I went on a tour to photograph the Apartheid Wall that was built on the territory of the Palestinian village of Bil'in, located in the West Bank.The first thing I love about this post is the verbal gymnastics ... no that's not the right term ... verbal drunken stumbling the author goes threw as he describes the barrier.
After a ruling of the highest Israeli Court, the path of which the first wall had been built had to be changed and now the Israel has to build a new wall: the new wall is a set of concrete cubes ranging in length up to eight meters tall. The old wall was an electric fence with barbed wire which would send an electric shock at the slightest touch. This first wall was set up by Israel on Palestinian land and has been extremely dangerous (in some cases deadly), not only to human beings but also to animals and other wildlife. Many animals lost their lives after running into the fence and being instantly electrocuted.
The old wall was an electric fence ...Well, finally the anti-Israel propagandists have confirmed what we've been saying all along, the "wall" is a fence. Actually this semantic argument always made me laugh. Where the barrier is a wall it actually takes up much less space than where it is a series of fences and ditches. Of course Israel haters wanted people to think of the Berlin Wall or, as Norman Finkelstein once suggested, the wall around the Warsaw Ghetto, so they always said wall no matter what the truth was.
The above line from Mondoweiss is even more funny since apparently it was both a wall and a fence at the same time. Maybe this is a new application of the "uncertainty principle." But I digress.
The more interesting piece of information is that the author is implying that the fence is an electric fence that delivers electric shocks. As I understood it, the fence has electronic monitoring sensors, but was not an electric fence in the "crap that hurts" sense.

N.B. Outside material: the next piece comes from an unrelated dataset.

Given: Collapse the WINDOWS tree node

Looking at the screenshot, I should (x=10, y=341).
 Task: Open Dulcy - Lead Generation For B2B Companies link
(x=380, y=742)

I will rely for a moment on that questionable source Wikipedia:
Most of the barrier (over 95% of total length) consists of a "multi-layered fence system".[31] The IDF's preferred design has three fences, with pyramid-shaped stacks of barbed wire for the two outer fences and a lighter-weight fence with intrusion detection equipment in the middle. Patrol roads are provided on both sides of the middle fence, an anti-vehicle ditch is located on the West Bank side of the fence, and a smooth dirt strip on the Israeli side for "intrusion tracking".Here's another source, The Israel Project:
The fence, like the new crossings, are all state-of-the-art, relying on the latest technology. The apparatus consists of an electronic sensor fence lined by a patrol road, with barbed wire on either side. The fence is simply a sophisticated sensory device, whose goal is solely to alert Israeli security if someone tries to cross. When the fence is touched, it sets off an alarm in the control center and a patrol is sent to check out if anyone tried to cross or tamper with it. It is not an electric fence and can do no bodily harm.I haven't found a single non-propaganda site that makes the claim that fence delivers electric shocks. If I am wrong, someone PLEASE PLEASE correct me. But for the moment, I'll assume this is just more Mondoweiss BS.